Task statement: Reproduce the data word for word from its beginning through the line containing "出島駅の受信オペレーター求人 (141, 540)", including that line. Leave the pictures out of your reproduction.

Items listed in a dataset:
** BEGIN **
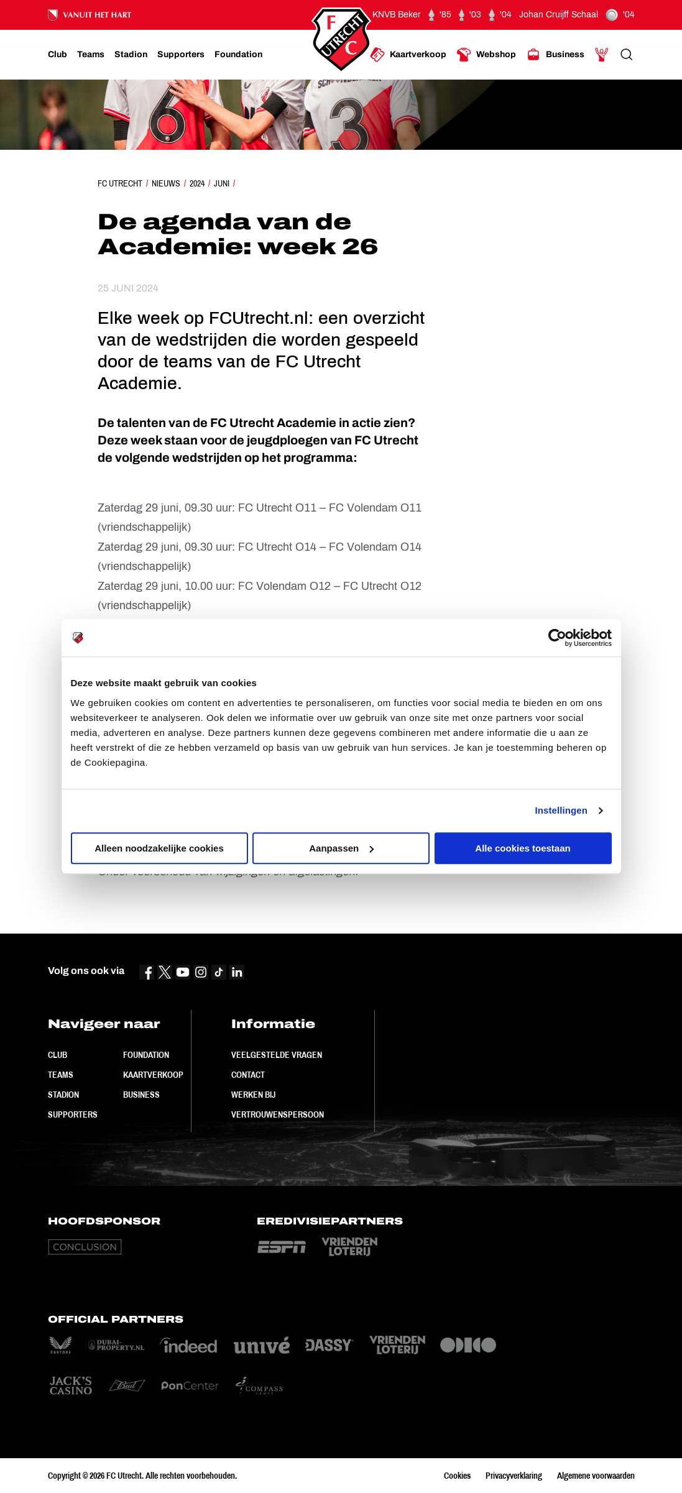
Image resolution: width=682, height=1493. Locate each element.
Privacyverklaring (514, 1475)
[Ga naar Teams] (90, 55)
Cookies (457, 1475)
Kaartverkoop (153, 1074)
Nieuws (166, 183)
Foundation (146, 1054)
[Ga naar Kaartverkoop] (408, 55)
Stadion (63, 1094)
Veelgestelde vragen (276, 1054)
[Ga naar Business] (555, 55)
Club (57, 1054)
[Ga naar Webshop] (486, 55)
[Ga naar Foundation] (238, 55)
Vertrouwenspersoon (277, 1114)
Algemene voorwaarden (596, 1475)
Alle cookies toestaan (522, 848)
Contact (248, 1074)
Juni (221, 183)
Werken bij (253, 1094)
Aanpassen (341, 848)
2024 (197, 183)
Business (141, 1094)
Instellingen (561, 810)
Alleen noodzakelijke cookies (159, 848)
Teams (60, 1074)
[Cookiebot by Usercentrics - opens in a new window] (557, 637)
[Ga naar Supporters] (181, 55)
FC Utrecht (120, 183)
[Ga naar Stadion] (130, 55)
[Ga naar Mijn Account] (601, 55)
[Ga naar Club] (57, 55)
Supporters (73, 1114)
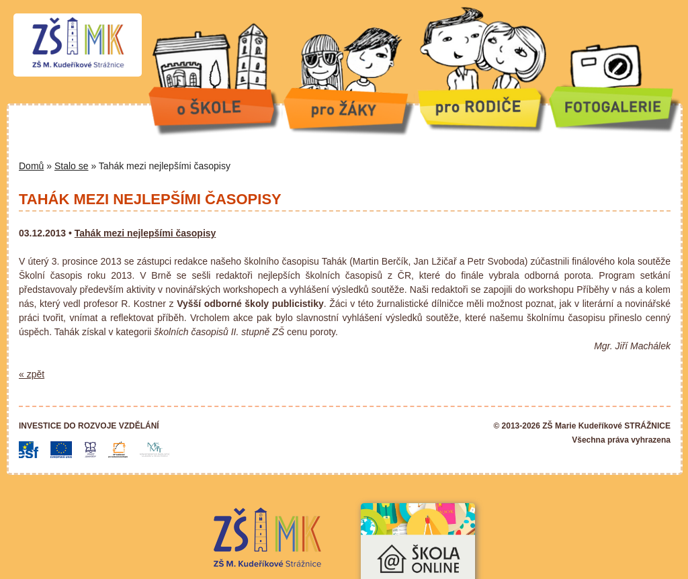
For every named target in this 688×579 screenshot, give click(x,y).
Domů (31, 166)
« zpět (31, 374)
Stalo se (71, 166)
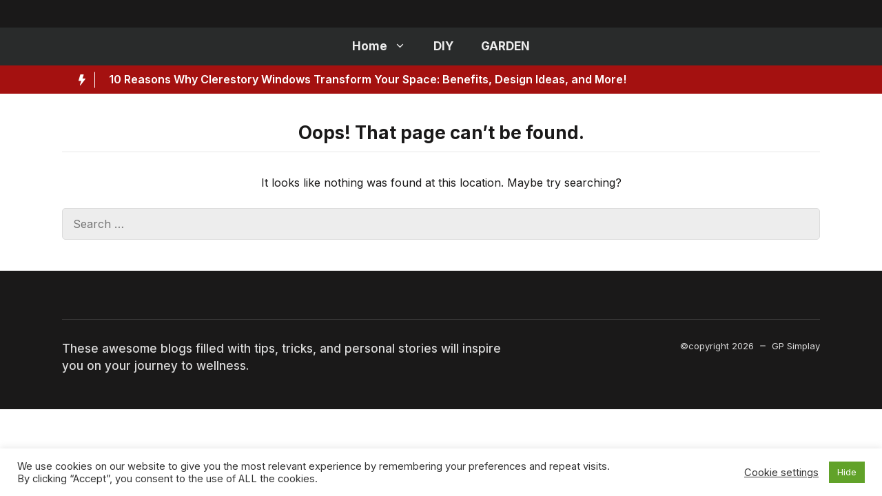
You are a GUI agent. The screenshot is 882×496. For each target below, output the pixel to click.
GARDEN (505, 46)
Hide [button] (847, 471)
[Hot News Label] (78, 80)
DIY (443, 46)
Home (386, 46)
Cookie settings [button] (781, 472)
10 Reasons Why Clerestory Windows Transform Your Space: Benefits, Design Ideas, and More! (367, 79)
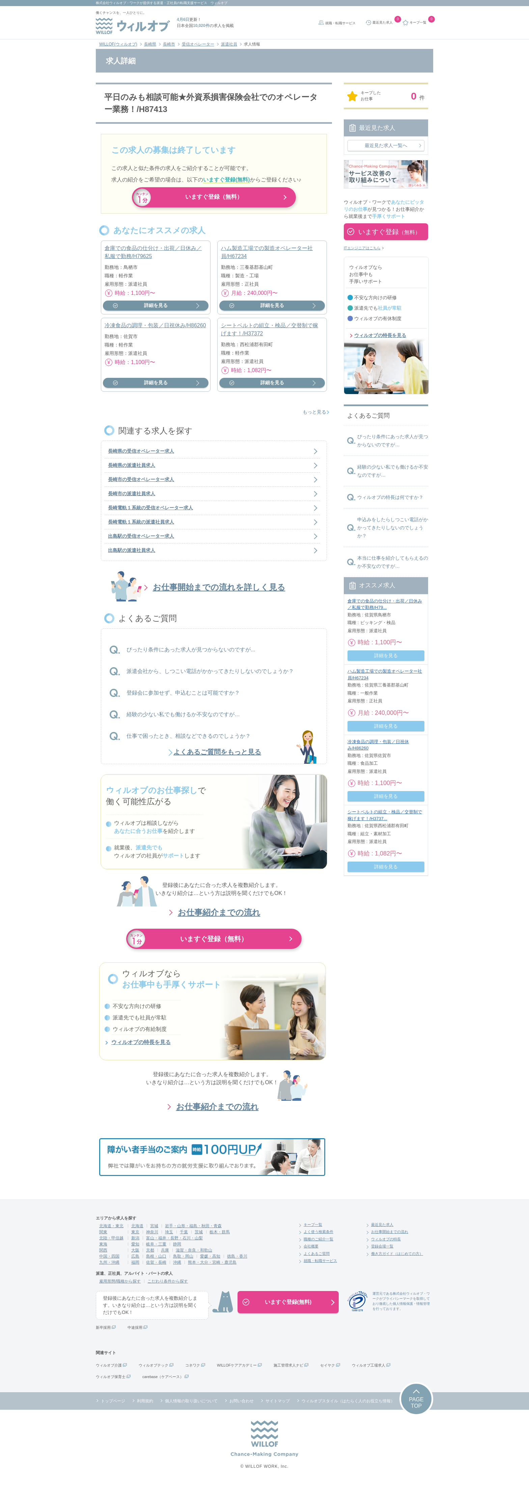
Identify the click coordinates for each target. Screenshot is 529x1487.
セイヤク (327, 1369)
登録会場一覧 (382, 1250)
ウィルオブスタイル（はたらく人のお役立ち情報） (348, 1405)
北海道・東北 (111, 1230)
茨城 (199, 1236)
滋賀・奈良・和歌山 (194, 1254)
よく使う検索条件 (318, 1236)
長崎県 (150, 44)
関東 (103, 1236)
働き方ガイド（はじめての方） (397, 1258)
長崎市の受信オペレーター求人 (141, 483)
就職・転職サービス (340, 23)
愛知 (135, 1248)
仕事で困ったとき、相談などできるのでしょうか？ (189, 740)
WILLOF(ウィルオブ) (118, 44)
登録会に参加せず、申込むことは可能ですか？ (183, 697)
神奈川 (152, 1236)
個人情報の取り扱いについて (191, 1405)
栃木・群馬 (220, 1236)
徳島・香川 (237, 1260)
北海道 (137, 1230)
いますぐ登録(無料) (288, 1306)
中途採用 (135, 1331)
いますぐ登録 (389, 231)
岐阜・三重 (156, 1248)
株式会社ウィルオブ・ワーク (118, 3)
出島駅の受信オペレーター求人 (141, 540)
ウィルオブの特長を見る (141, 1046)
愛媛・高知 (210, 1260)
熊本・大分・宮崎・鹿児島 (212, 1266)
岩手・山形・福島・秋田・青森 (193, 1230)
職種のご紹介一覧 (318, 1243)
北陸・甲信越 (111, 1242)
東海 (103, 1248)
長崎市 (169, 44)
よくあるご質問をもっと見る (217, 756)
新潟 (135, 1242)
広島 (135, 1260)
** END **
Answer to this problem:
Image resolution: width=682, height=1493. Locate each element.
Privacyverklaring (514, 1475)
[Ga naar Teams] (90, 55)
Cookies (457, 1475)
Kaartverkoop (153, 1074)
Nieuws (166, 183)
Foundation (146, 1054)
[Ga naar Kaartverkoop] (408, 55)
Stadion (63, 1094)
Veelgestelde vragen (276, 1054)
[Ga naar Business] (555, 55)
Club (57, 1054)
[Ga naar Webshop] (486, 55)
[Ga naar Foundation] (238, 55)
Vertrouwenspersoon (277, 1114)
Algemene voorwaarden (596, 1475)
Alle cookies toestaan (522, 848)
Contact (248, 1074)
Juni (221, 183)
Werken bij (253, 1094)
Aanpassen (341, 848)
2024 (197, 183)
Business (141, 1094)
Instellingen (561, 810)
Alleen noodzakelijke cookies (159, 848)
Teams (60, 1074)
[Cookiebot by Usercentrics - opens in a new window] (557, 637)
[Ga naar Supporters] (181, 55)
FC Utrecht (120, 183)
[Ga naar Stadion] (130, 55)
[Ga naar Mijn Account] (601, 55)
[Ga naar Club] (57, 55)
Supporters (73, 1114)
For every named target in this 688×579 screenshot, give click(x,y).
Domů (31, 166)
« zpět (31, 374)
Stalo se (71, 166)
You are a GUI agent. The screenshot is 882×496. For each target below, output the pixel to click.
GARDEN (505, 46)
Hide [button] (847, 471)
[Hot News Label] (78, 80)
DIY (443, 46)
Home (386, 46)
Cookie settings [button] (781, 472)
10 Reasons Why Clerestory Windows Transform Your Space: Benefits, Design Ideas, and More! (367, 79)
Identify the click coordinates for each target. Screenshot is 529x1487.
セイヤク (327, 1369)
登録会場一覧 (382, 1250)
ウィルオブスタイル（はたらく人のお役立ち情報） (348, 1405)
北海道・東北 (111, 1230)
茨城 (199, 1236)
滋賀・奈良・和歌山 (194, 1254)
よく使う検索条件 (318, 1236)
長崎県 (150, 44)
関東 (103, 1236)
働き方ガイド（はじめての方） (397, 1258)
長崎市の受信オペレーター求人 (141, 483)
就職・転職サービス (340, 23)
愛知 (135, 1248)
仕事で困ったとき、相談などできるのでしょうか？ (189, 740)
WILLOF(ウィルオブ) (118, 44)
登録会に参加せず、申込むことは可能ですか？ (183, 697)
神奈川 (152, 1236)
個人情報の取り扱いについて (191, 1405)
栃木・群馬 (220, 1236)
徳島・香川 (237, 1260)
北海道 (137, 1230)
いますぐ登録(無料) (288, 1306)
中途採用 (135, 1331)
いますぐ登録 (389, 231)
岐阜・三重 (156, 1248)
株式会社ウィルオブ・ワーク (118, 3)
出島駅の受信オペレーター求人 (141, 540)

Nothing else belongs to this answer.